*** Opening Material provided ***

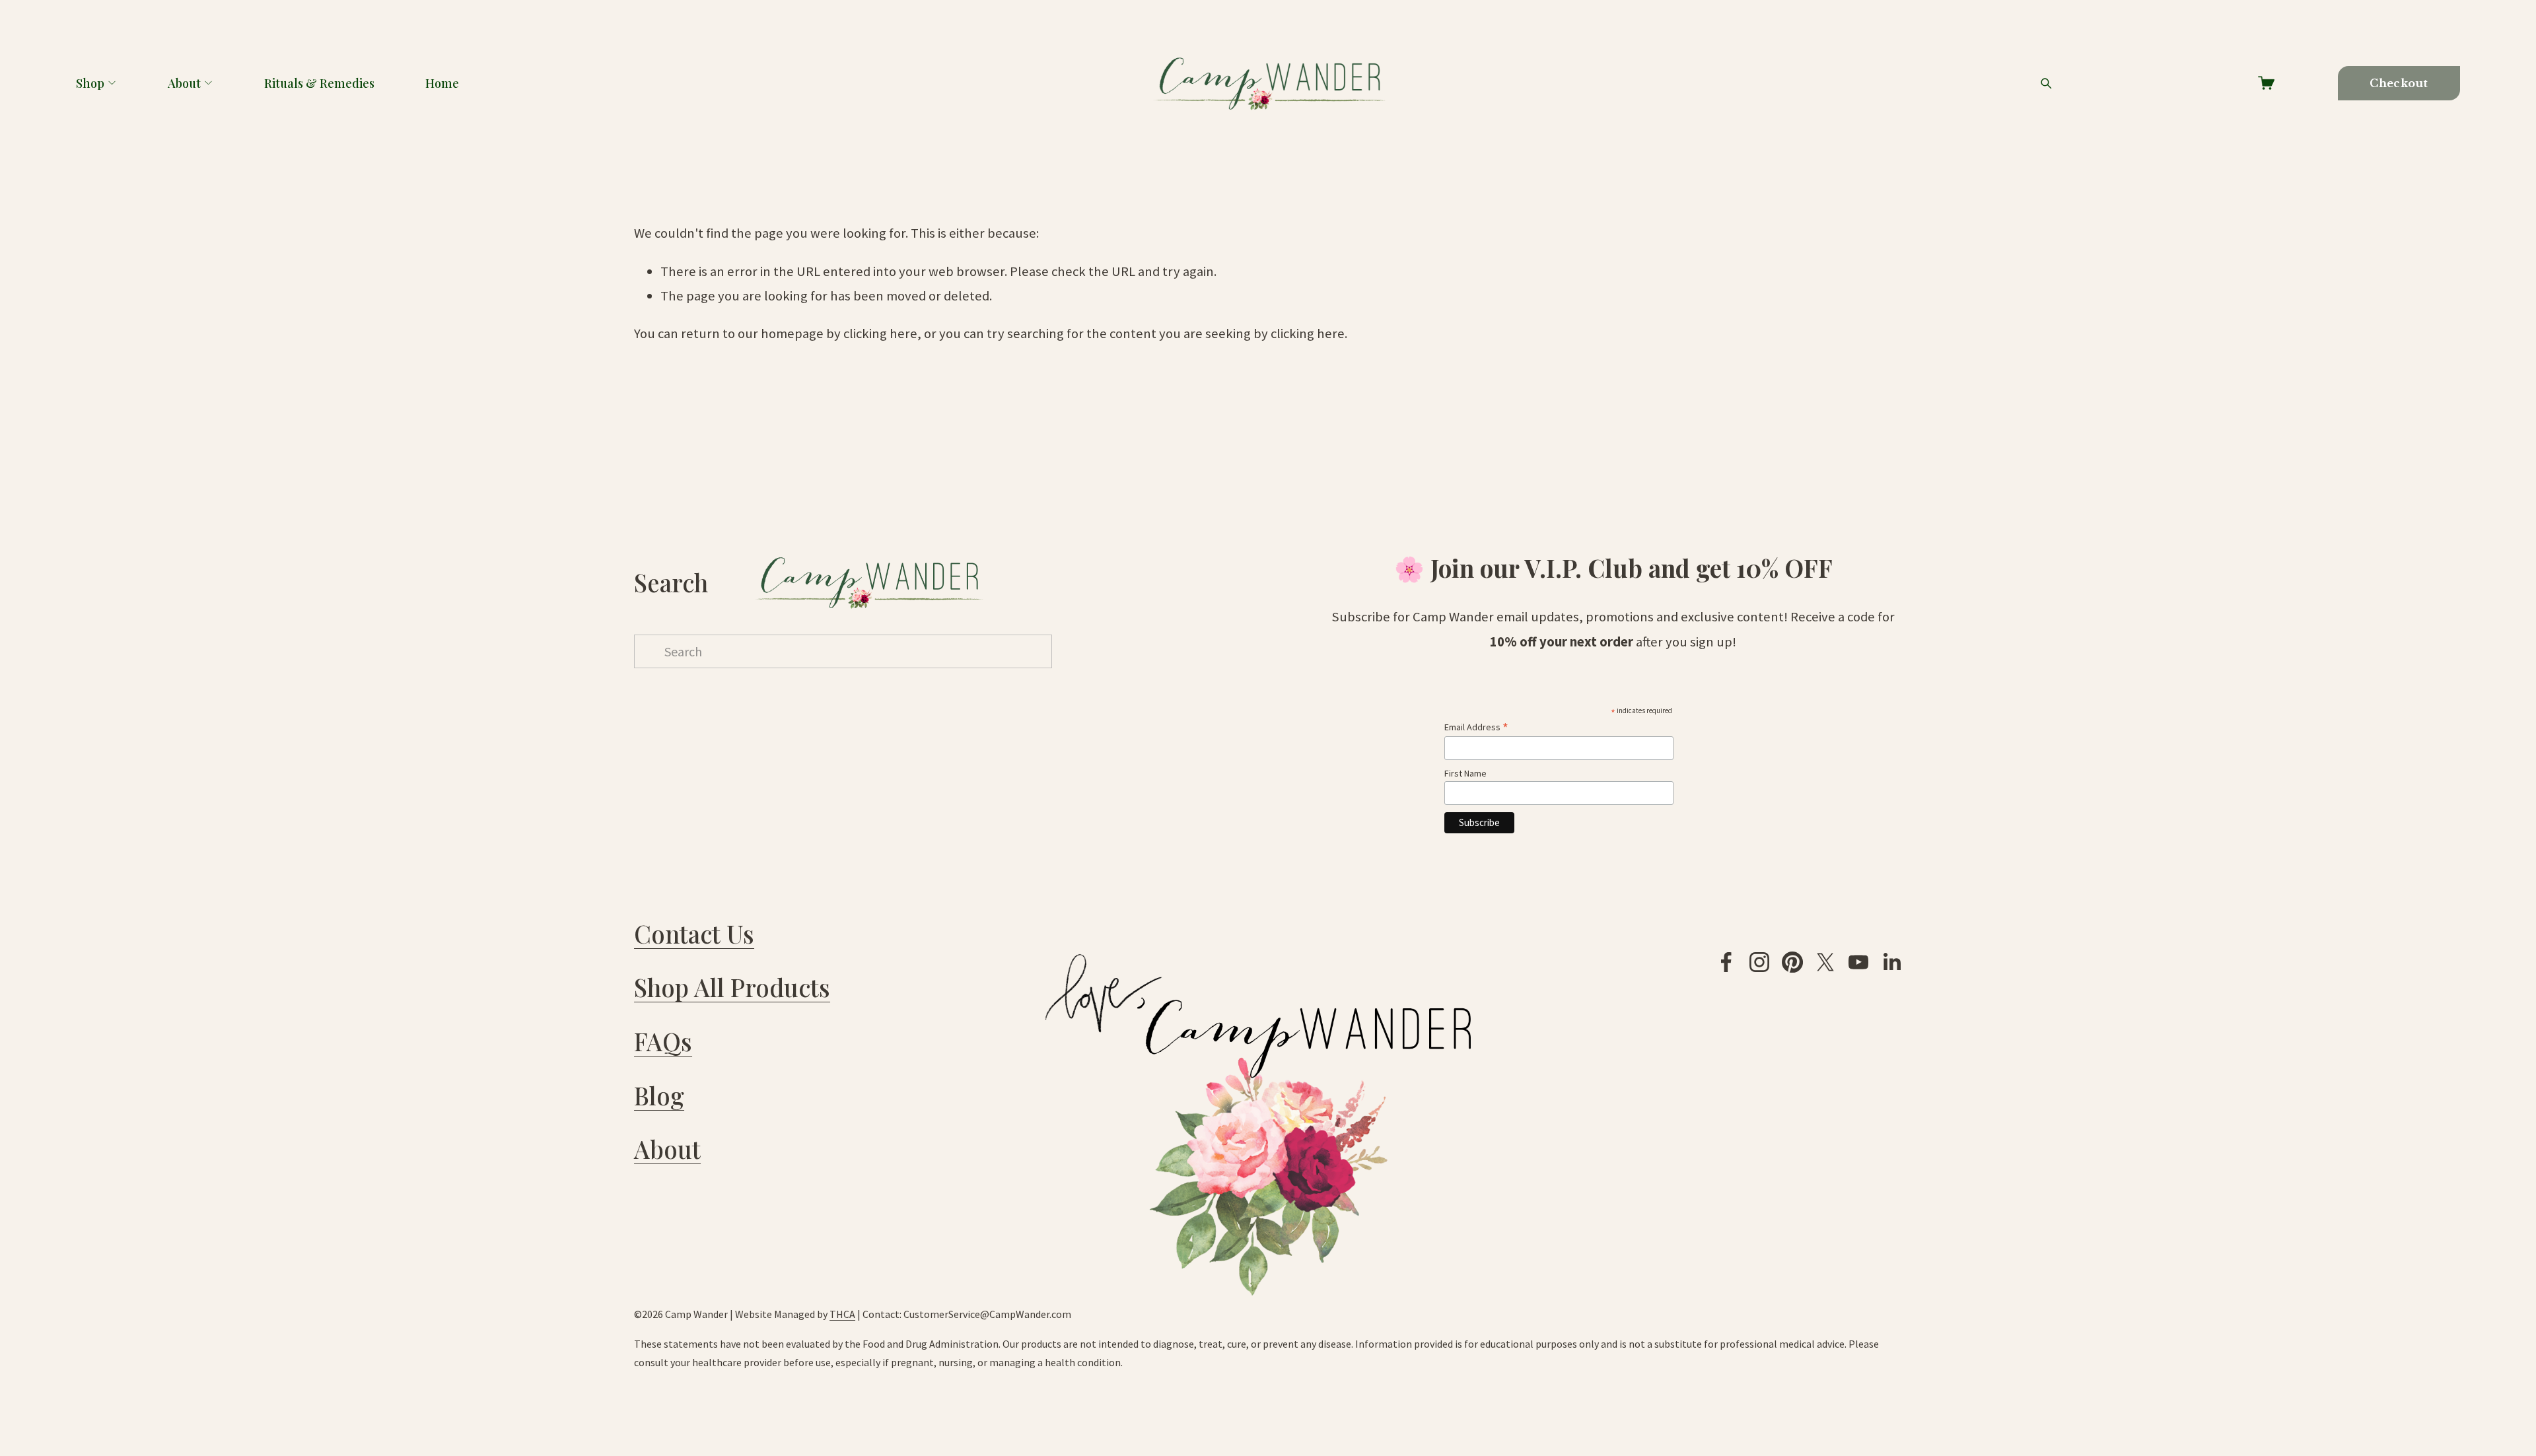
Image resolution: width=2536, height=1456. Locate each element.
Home (442, 83)
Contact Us (694, 933)
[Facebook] (1726, 962)
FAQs (663, 1041)
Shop (90, 83)
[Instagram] (1759, 962)
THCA (842, 1314)
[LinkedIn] (1891, 962)
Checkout (2399, 83)
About (184, 83)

*** Closing Material provided ***

Once you reach the line that contains "[Facebook] (1726, 962)", print it and every line after it exactly as written, stopping at the last line of the records and adding nothing.

[Facebook] (1726, 962)
FAQs (663, 1041)
Shop (90, 83)
[Instagram] (1759, 962)
THCA (842, 1314)
[LinkedIn] (1891, 962)
Checkout (2399, 83)
About (184, 83)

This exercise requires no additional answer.